Then the time came to start work on the music. Cameron initially wanted to use Enya, but they informed him that they don’t do musical projects. Cameron came to James Horner and when Horner met with Cameron, after reading the script, he said he was thinking of a sound similar to Enya’s. Cameron thought someone had put him up to saying that, but they had not. When Horner came back with the demo, Cameron was in tears, after hearing it. It was just what he was looking for, with a few exceptions.

Paramount was shocked when they first saw the trailer, for the film. They were expecting an action film, and the shots of Old Rose threw them for a loop. But after a few revisions, it was shown at the Showest Convention and it was met with excitement.

The riser, that would raise and lower the life size set, was 700-feet loon and went from just forward of the bridge, back to the area between the second and third funnels. Sinking the set was a tough thing. The first time they lowered the riser, it was tough to raise back up. Then they tried to counter that by building steel cages filled with Styrofoam, but that caused the ship to sink too slowly, so they used metal grating instead of the plywood, to cut down on resistance. To film the ship breaking up, they first filmed a model breaking apart, and Cameron was pleased. So when they filmed the full-sized set breaking apart, Cameron loved the result.

The last scene filmed was Captain Smith’s death. A stunt man was used for the captain, and Cameron was the sole cameraman. He was wearing a wet suit, helmet, and full scuba gear. After the scene was shot, Cameron said "That water hit me like a bulldozer and slammed me against the wall. I remember thinking, ‘Lord take me now, because post-production is going to be a bitch!"

Editing took two months and Cameron had to dish out the effects to several companies, instead of just Digital Domain, which he is chairman. It was apparent that the July 4th deadline would not be met. Cameron still had to do the audio looping, which is a voice re-recording used to fix problems in the sound, in the original shoot. Cameron estimated he would need at least 5 or 6 days with each of his two stars. The music still hadn’t been finished, and James Horner was really under the gun. Cameron would still need time to preview the movie several times, to make sure everything was perfect. With a 3-hour movie, you can’t do it but maybe two times a day.

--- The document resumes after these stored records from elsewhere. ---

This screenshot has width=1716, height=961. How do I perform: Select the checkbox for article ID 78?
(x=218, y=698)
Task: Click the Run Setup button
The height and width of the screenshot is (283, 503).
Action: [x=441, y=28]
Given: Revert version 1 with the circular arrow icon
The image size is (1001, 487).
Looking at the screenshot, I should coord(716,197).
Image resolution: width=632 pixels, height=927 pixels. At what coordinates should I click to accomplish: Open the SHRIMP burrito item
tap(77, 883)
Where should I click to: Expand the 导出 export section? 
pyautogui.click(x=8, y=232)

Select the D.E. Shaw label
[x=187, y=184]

The Studios were going at each other’s throat, about the release date. Cameron called Peter Chernin and told him that the film would only be at 85% if it released on July 4th, but Christmastime was a much better time. On May 27, Paramount announced Titanic would be released on December 19, 1997. This left July 4th opened for Face/Off and Men In Black, which prompted Will Smith to say "I own Fourth of July".

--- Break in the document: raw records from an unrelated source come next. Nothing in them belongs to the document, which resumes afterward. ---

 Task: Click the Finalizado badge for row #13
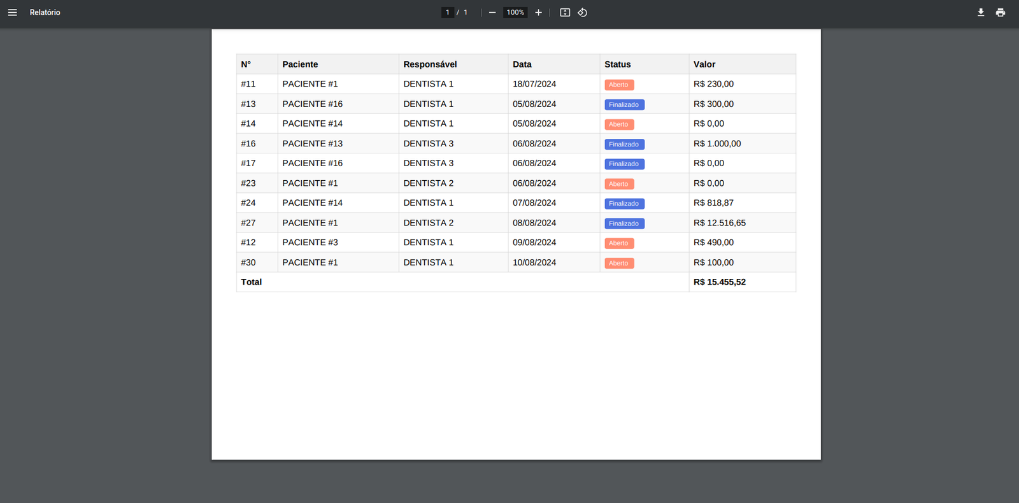pos(624,105)
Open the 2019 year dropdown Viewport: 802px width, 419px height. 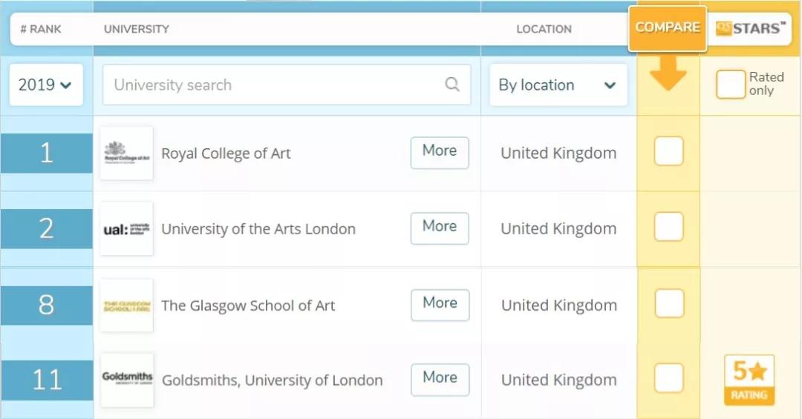click(45, 85)
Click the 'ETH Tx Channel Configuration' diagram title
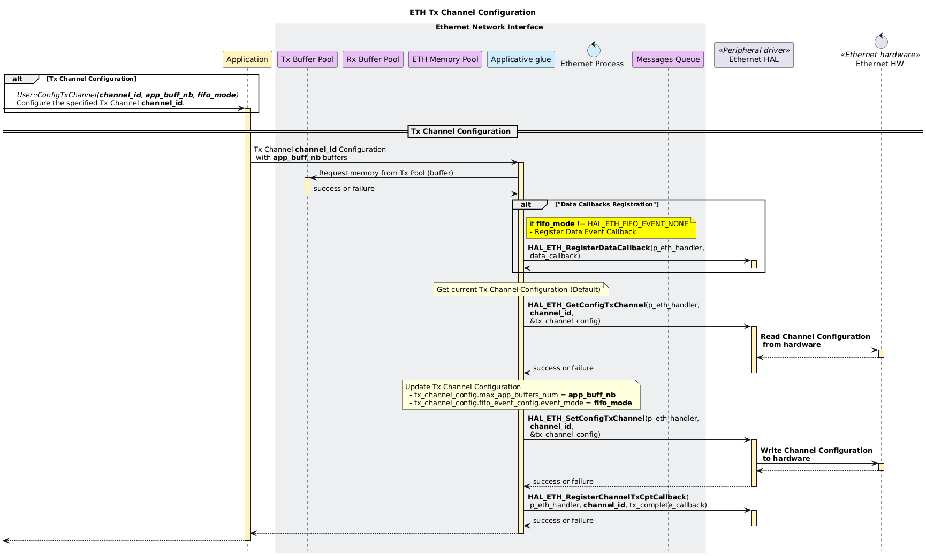 coord(472,12)
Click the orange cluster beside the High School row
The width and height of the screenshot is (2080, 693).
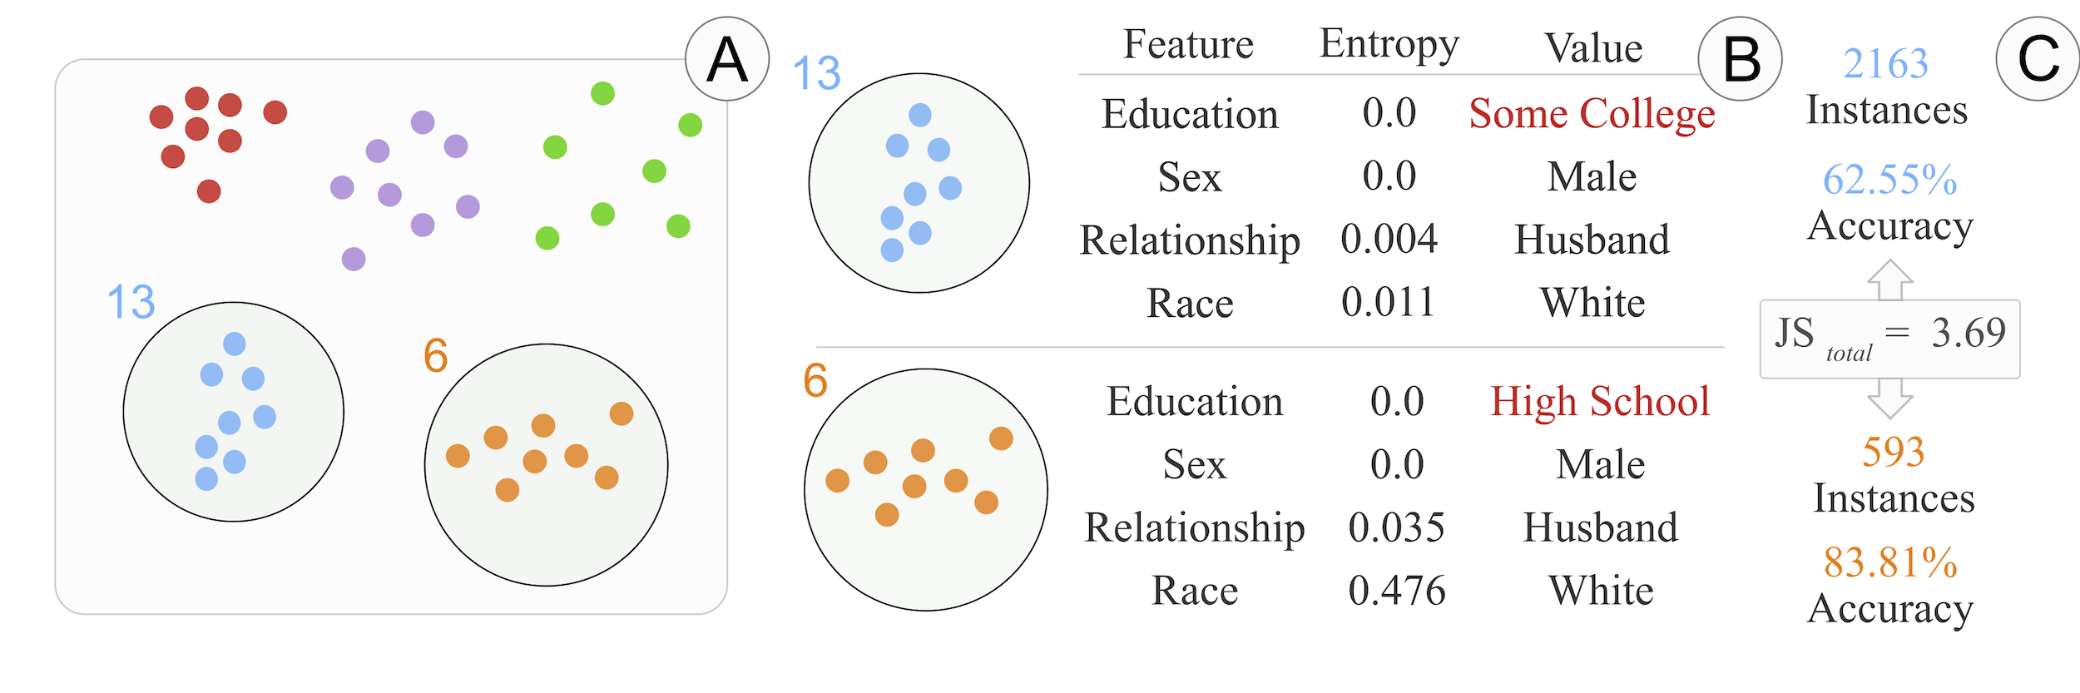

July 14th was the first test screening of Titanic and it was kept in utmost secrecy. They gave tickets to people in Minneapolis and told them they would be seeing Great Expectations. The version the audience saw was a rough version, with a sound track Cameron did himself on his home editing equipment. The result was, it was a huge success, although most people thought it was too long. After two more test screenings, Cameron cut some scenes and took the movie from 3 hours 22 minutes to 3 hours 15 minutes, and this time only two people thought it was too long.

Cameron had also been finalizing the musical score, with James Horner, and had him redo several cues. Horner thought the movie needed to end with a song, as the credits ran, but he knew Cameron didn’t want a song. Horner secretly contacted Will Jennings to write the lyrics and Celine Dion to sing it. They recorded a demo and after several weeks of waiting for the right time, Horner played it for Cameron. Cameron loved the song, but still wasn’t sure he wanted a song. On the night before his birthday, he made the decision to include the song.

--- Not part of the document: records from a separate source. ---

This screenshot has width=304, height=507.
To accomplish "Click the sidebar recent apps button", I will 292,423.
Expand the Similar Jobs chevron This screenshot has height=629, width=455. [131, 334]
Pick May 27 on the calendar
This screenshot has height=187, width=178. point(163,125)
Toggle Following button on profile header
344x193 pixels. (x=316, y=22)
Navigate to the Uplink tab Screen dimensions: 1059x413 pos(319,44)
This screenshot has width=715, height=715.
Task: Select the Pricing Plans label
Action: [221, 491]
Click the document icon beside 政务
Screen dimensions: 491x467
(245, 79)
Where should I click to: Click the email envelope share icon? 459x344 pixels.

The next thing to do was make the final adjustments to sound, color, timing, etc. He did this at Skywalker Ranch and worked long hours making everything perfect. The final bit of drama came when Fox announced the worldwide premiere would be in Tokyo on November 1. Paramount was furious, but they could not do anything about it. The film was a hit and the rest is history.

I took the bulk of the information, for this portion of the web site, from Titanic and the Making of James Cameron, by Paula Parisi. I also took information from an article in the February 1998, issue of Wired Magazine, also by Paula Parisi, as well as information from the book entitled James Cameron’s Titanic.